Q: In what ways has the internet changed fandom?
A: Modern media fandom has always capitalized on shifts in communication technology, from the days of fan vids edited and shared via the VCR to the use of newsgroups, online forums, and chat rooms for social interaction and critical discussion. Contemporary fan communities and practices are very hard to imagine without the enabling structures of social media and ubiquitous smart devices for capturing and sharing images and audio. That said, what's interesting about materialist approaches is how they connect digital spaces to analog foundations, reminding us that for all their promises of virtual freedom, instantaneous connection, and infinite replication, even the newest of new media still rely on local, specific, solid objects to generate their content. Of course, emerging technologies such as personal fabrication are poised to blur these distinctions even further; only a few years down the road, we may be creating, modifying, and pirating the objects of fans and franchises alike though 3D printing!
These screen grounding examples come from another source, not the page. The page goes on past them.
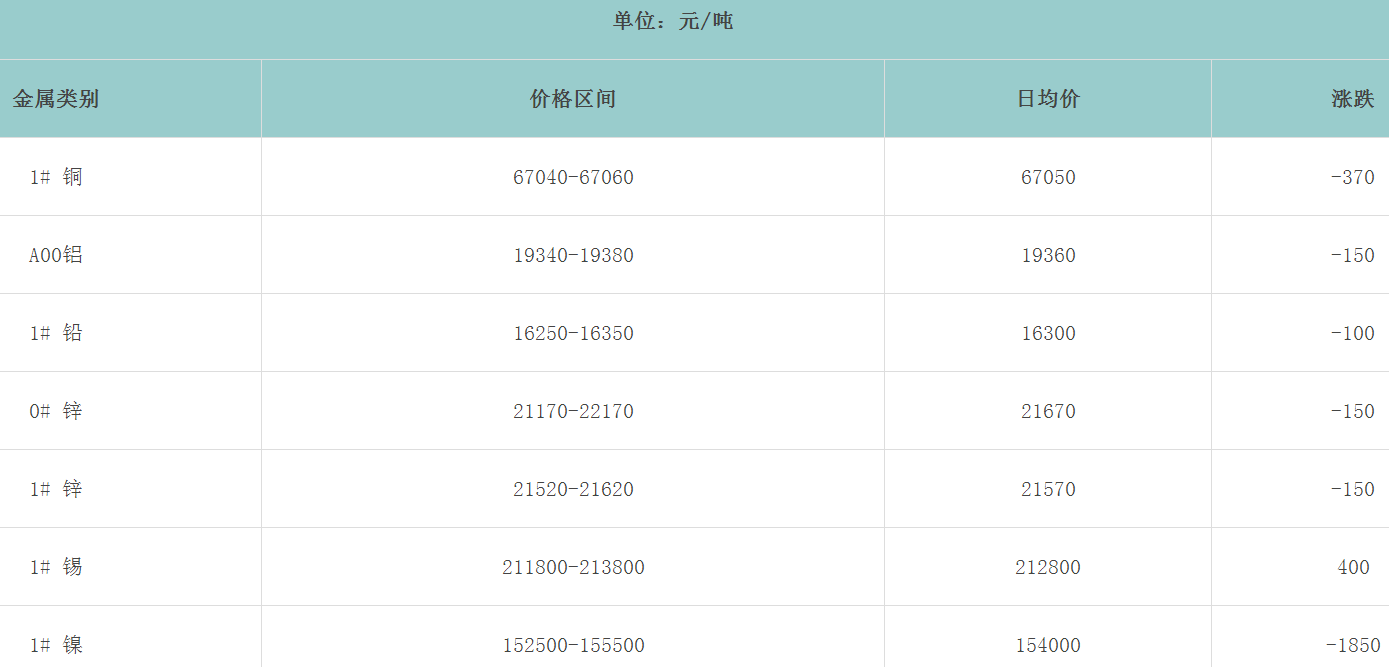The width and height of the screenshot is (1389, 667).
Task: Click the A00铝 metal name cell
Action: click(x=56, y=255)
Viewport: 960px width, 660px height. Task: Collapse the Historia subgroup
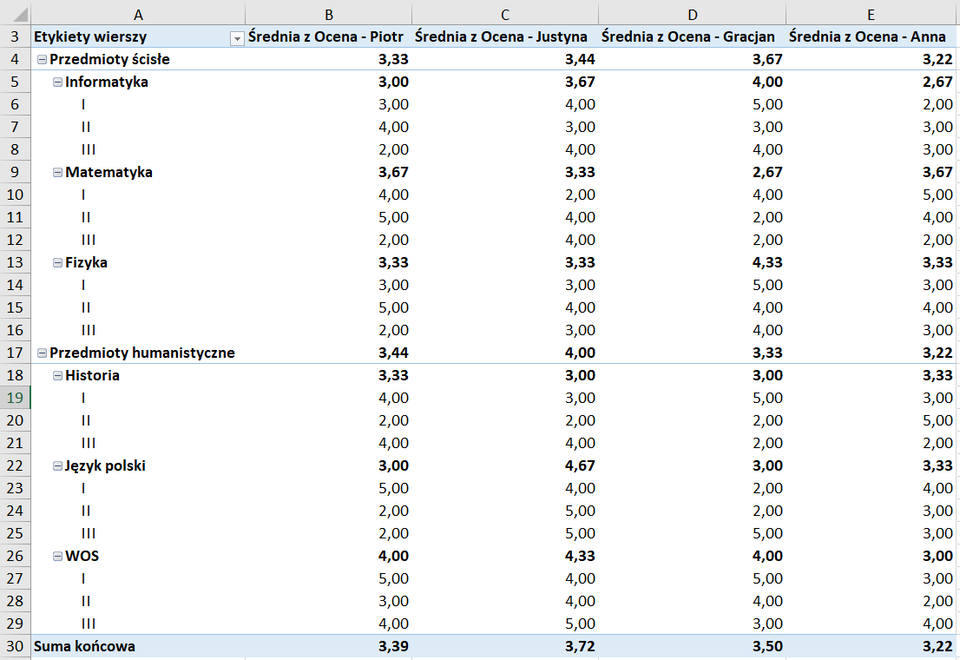point(58,376)
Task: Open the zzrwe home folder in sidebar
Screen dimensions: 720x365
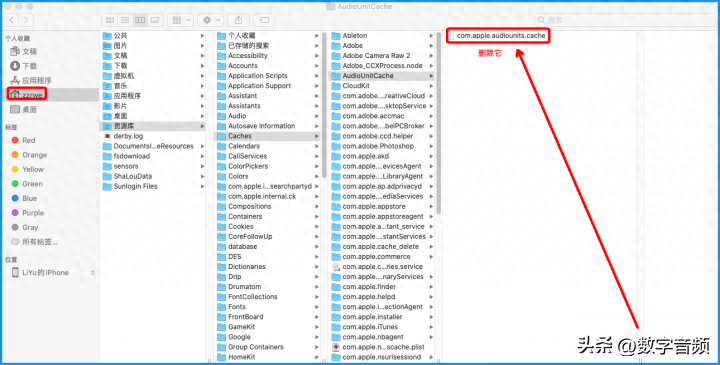Action: point(28,95)
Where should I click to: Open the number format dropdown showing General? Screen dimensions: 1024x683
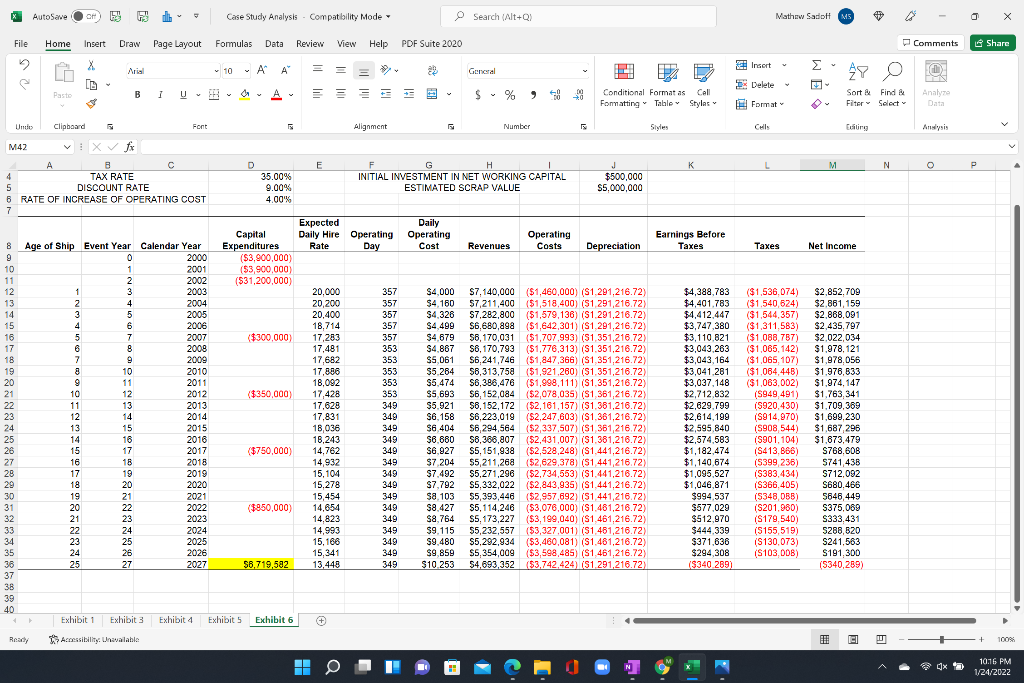[583, 72]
Q: What else are you interested in or researching of late?
A: For all my interest in the poetics of contemporary franchises — in transmedia storytelling, for example, which posits fictional worlds that we encounter through numerous, specialized entry points — approaching fandom through its material facets keeps opening up historical questions. These carry me back to the decades following the end of World War II, when the explosive growth of the Baby Boom generation dovetailed with a newly pervasive and spectacular mediascape of comic books, movies, and TV, as well as with the postwar repurposing of manufacturing infrastructure, especially injection-molded plastics. It all comes together in dense networks of interconnected visualization and fabrication practices whose stories I would love to explore in higher resolution: for example, the origins of the U.S. space race in speculative designs and artwork of spaceships, orbital habitats, and planets beyond Earth. This collective "dreaming" of a national future took place as much in objects as illustrations, with toys and model kits materializing rockets, missiles, and flying saucers in bedrooms and garages across America. It's just one example of the relationship between fantastic media and solid objects that feeds into our current scene, and something I'm eager to research further.